He will arrive at the firm unshakeable conviction that there is an inward reality behind all existence. If he wishes he may go farther still and seek to translate the intellectual idea of this reality into a conscious fact. In that case the comprehension that in the quest of pure Mind he is in quest of that which is alone the Supreme Reality in this entire universe, must possess him. The mystery of Mind is a theme upon which no aspirant can ever reflect enough: first, because of its importance, and second, because of its capacity to unfold his latent spirituality. He will doubtless feel cold on these lofty peaks of thought, but in the end he will find a heavenly reward whilst still on earth. We are not saying that something of the nature of mind as we humans know it is the supreme reality of the universe, but only that it is more like that reality than anything else we know of and certainly more like it than what we usually call by the name of "matter." The simplest way to express this is to say that Reality is of the nature of our mind rather than of our body, although it is Mind transcending the familiar phases and raised to infinity. It is the ultimate being the highest state. This is the Principle which forever remains what it was and will be. It is in the universe and yet the universe is in it too. It never evolves, for it is outside time. It has no shape, for it is outside space. It is beyond man's consciousness, for it is beyond both his thoughts and sense-experience, yet all consciousness springs mysteriously out of it. Nevertheless man may enter into its knowledge, may enter into its Void, so soon as he can drop his thoughts, let go his sense-experience, but keep his sense of being. Then he may understand what Jesus meant when saying: "He that loseth his life shall find it." Such an accomplishment may appear too spectral to be of any use to his matter-of-fact generation. What is their madness will be his sanity. He will know there is reality where they think there is nothingness.

To keep this origin always at the back of one's mind because it is also the end of all things, is a necessary practice. But this can only be done if one cultivates reactionlessness to the happenings of every day.
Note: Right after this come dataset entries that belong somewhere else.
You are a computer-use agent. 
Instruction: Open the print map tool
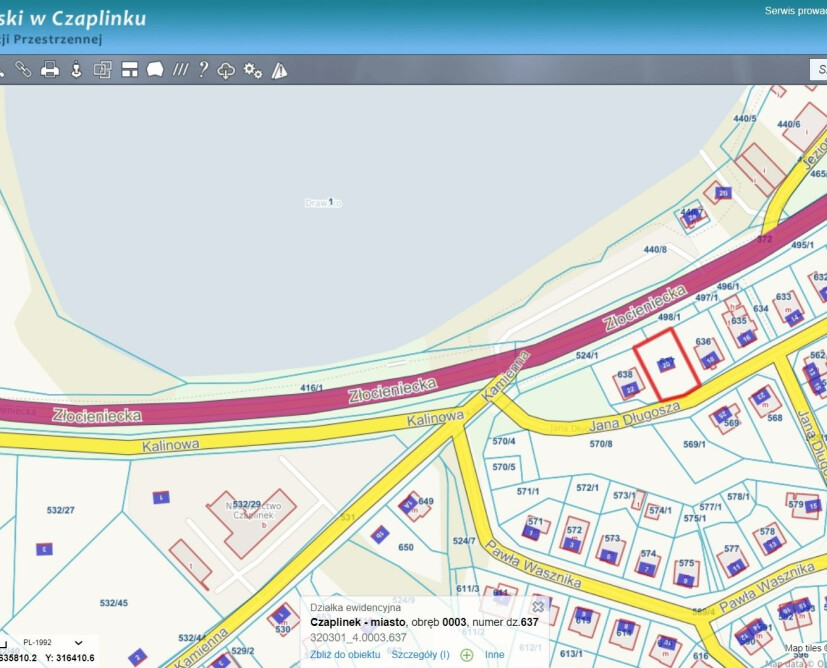click(49, 70)
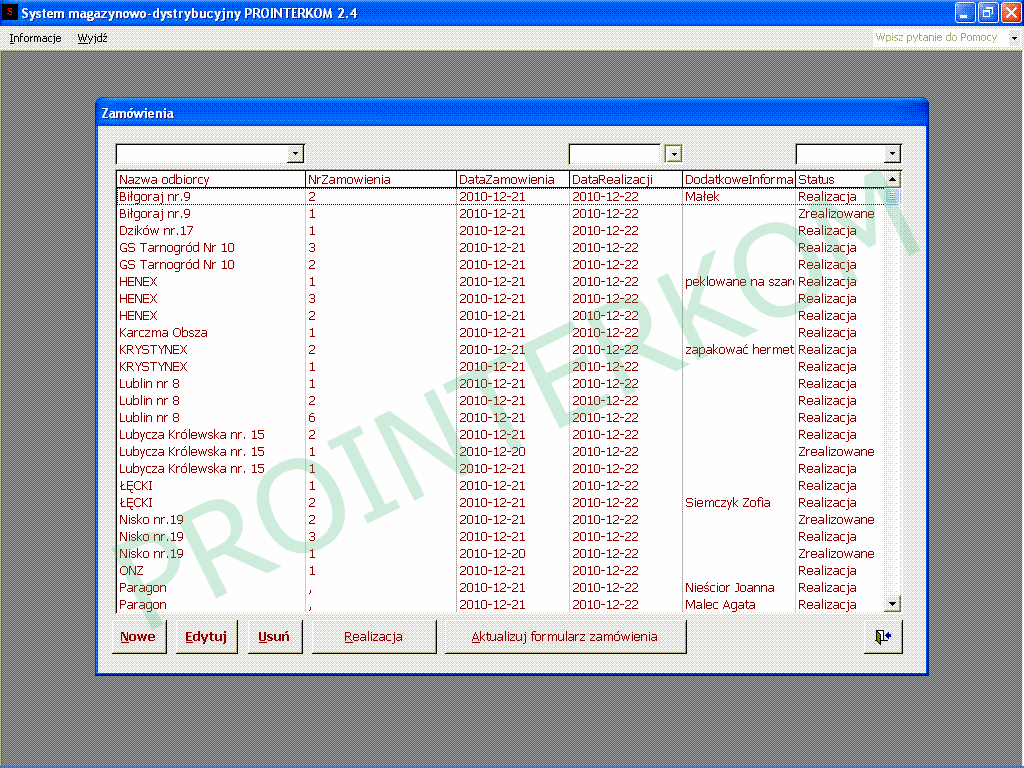
Task: Open the help question dropdown arrow
Action: point(1013,38)
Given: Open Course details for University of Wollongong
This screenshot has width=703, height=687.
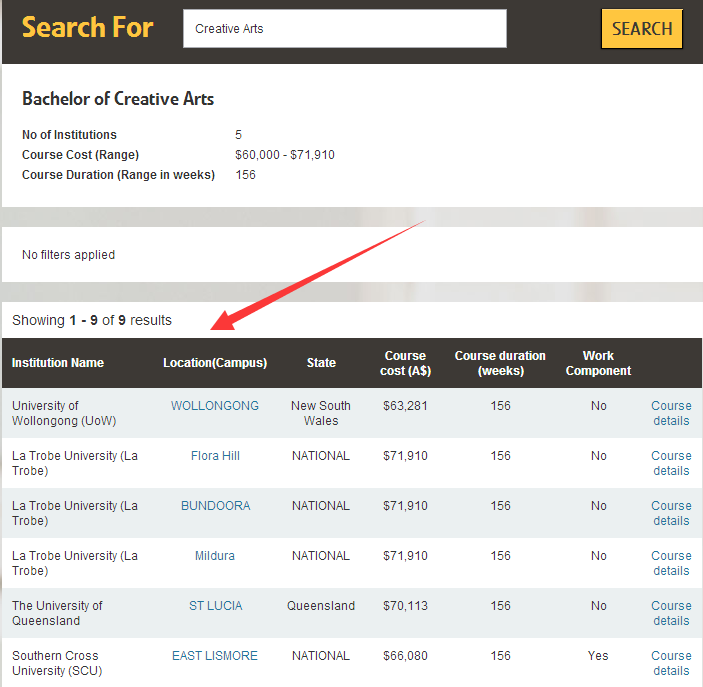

This does not mean showing no outward reaction, but it does mean that deep down indifference has been achieved--not an empty indifference, but one based on seeing the Divine essence in all things, all creatures, and a Divine meaning in all happenings.

There is only this one Mind. All else is a seeming show on its surface. To forget the ego and think of this infinite and unending reality is the highest kind of meditation.

First, remember that It is appearing as ego; then remember to think that you are It; finally cease to think of It so you may be free of thoughts to be It!

To attach oneself to a guru, an avatar, one religion, one creed, is to see the stars only. To put one's faith in the Infinite Being and in its presence within the heart, is to see the vast empty sky itself. The stars will come and go, will disintegrate and vanish, but the sky remains.

In a world of constantly changing scenes, fortunes, health, and relationships, a precious possession is the knowledge that there is the unseen Unchanging Real. Still more precious is awareness within oneself of ITS ever-presence.

In the moment that there dawns on his understanding the fact of Mind's beginninglessness and deathlessness, he gains the second illumination, the first being that of the ego's illusoriness and transiency.

Not to find the Energy of the Spirit but the Spirit itself is the ultimate goal--not its power or effects or qualities or attributes but the actuality of pure being. The aspirant is not to stop short with any of these but to push on.

He will have gone far intellectually when he can understand the statement that mind is the seeker but Mind is the sought.

He who puts his mind on the Unlimited instead of on the little parts, who does not deal with fractions but with the all-absorbing Whole, gains some of Its power.

What we need to grasp is that although our apprehension of the Real is gradual, the Real is nonetheless with us at every moment in all its radiant totality. Modern science has filled our heads with the false notion that reality is in a state of evolution, whereas it is only our mental concept of reality which is in a state of evolution.

Thinking can, ordinarily, only produce more thoughts. Even thinking about truth, about reality, however correct it be, shares this limitation. But if properly instructed it will know its place and understand the situation, with the consequence that at the proper moment it will make no further effort, and will seek to merge into meditation. When the merger is successfully completed, a holy silence will pervade the consciousness which remains. Truth will then be revealed of its own accord.

When all thoughts are gone, when all vibration, movement, or activity of the thinking faculty has ceased, then is the self-revealing possible of Mind-in-itself, of Consciousness without its states.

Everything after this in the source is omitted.